Al Di Meola & Band al Teatro Carlo Felice di Genova

Foto: Gentile Concessione Ufficio Stampa Giovine Orchestra Genovese www.gog.it










Al Di Meola & Band al Teatro Carlo Felice di Genova

Genova, Teatro Carlo Felice – 22.5.2017

Al Di Meola: chitarra

Peo Alfonsi: chitarra

Fausto Beccalossi: fisarmonica

Il nome di Al Di Meola attira sempre un pubblico numeroso per la fama raggiunta dal chitarrista grazie soprattutto alla sua presenza, negli anni settanta, nei Return to forever di Chick Corea e in seguito nel supertrio accanto a John Mc Laughlin e Paco De Lucia.


Così accade anche a Genova, dove il teatro risulta quasi esaurito all’entrata in scena del musicista americano a fianco dei due partners italiani, Peo Alfonsi e Fausto Beccalossi, suoi abituali collaboratori da parecchi anni. Di Meola è ben disposto e lo si capisce subito, da come gioca con un microfono non ben fissato, rendendo l’imprevisto l’oggetto di una gag basata su doppi sensi e da come si spende per introdurre e illustrare la scelta di alcuni brani, a cui tiene in particolar modo.

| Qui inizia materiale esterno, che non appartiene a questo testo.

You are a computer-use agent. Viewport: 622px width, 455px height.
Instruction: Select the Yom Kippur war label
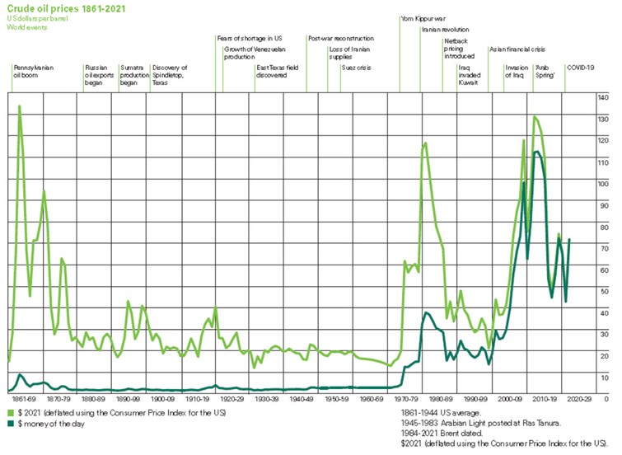pos(421,16)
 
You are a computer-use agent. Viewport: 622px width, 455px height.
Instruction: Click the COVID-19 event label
pos(580,68)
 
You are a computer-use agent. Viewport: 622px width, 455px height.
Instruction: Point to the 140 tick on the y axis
pos(602,98)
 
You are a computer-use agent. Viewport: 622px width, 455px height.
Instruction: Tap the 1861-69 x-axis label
pos(24,397)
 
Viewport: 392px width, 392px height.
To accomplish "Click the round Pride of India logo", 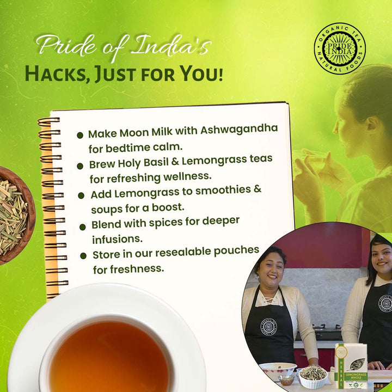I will click(x=340, y=48).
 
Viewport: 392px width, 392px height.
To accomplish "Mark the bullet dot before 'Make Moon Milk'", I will click(x=80, y=134).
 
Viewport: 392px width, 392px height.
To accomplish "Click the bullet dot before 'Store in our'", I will click(x=84, y=255).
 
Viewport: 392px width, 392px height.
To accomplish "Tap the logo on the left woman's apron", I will click(x=268, y=327).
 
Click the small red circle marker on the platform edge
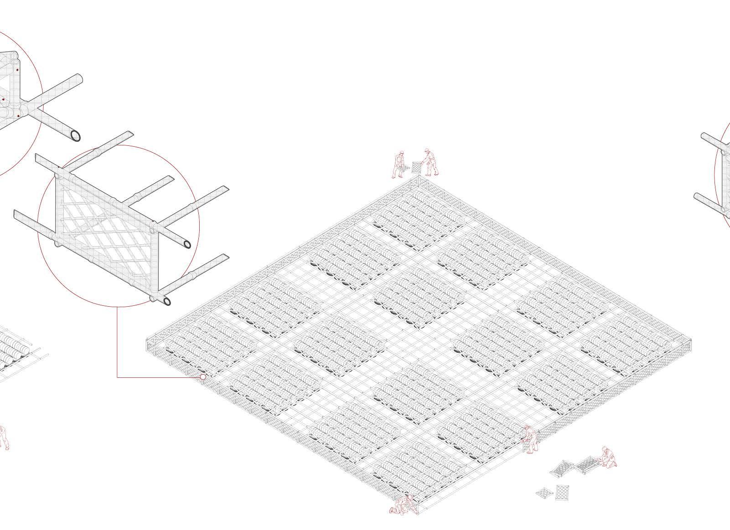pos(203,377)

L’esibizione procede per blocchi in successione, andando a toccare le composizioni di Astor Piazzolla, inizialmente, per passare in seguito ai Beatles di Abbey Road, ad alcuni originals, pezzi forti dello specialista della sei corde. Non può mancare qualche incursione nel sound latino, altra passione manifesta del bandleader. Il trio lavora parecchio su musica scritta, su arrangiamenti predefiniti, a cui, poi, i solisti aggiungono qualche elemento personale secondo l’estro del momento. Di Meola catalizza l’attenzione con il suo fraseggio cangiante, morbido e lirico, o nervoso e incalzante con quei passaggi rapidissimi a sdipanare una serie infinita di note, per lo stupore dei dilettanti dello strumento, ammaliati dalla strabiliante tecnica del virtuoso. Peo Alfonsi, da parte sua, asseconda le invenzioni del leader, mostrandosi sensibile e incisivo quando esce in assolo. Fausto Beccalossi, invece, punta molto sull’aspetto timbrico della fisarmonica. Il mantice caratterizza decisamente il suono complessivo del trio per la sua memoria tanguera, per il suo retaggio etno-world. Il concerto va avanti senza indulgere in momenti spettacolari fini a sé stessi o in stucchevoli virtuosismi. Di Meola preferisce lustrare a nuovo i gioielli del suo repertorio o omaggiare autori da lui amati e scavati a fondo in anni e anni di studio e riproposizione.


La serata, molto festeggiata dagli spettatori genovesi, si chiude dopo 100 minuti con alcuni bis, fra cui brilla Mediterranean sundance, solare e sofisticata come la musica di Al Di Meola, provvista spesso di complicate armonizzazioni, ma abbordabile, piacevole, mai scontata.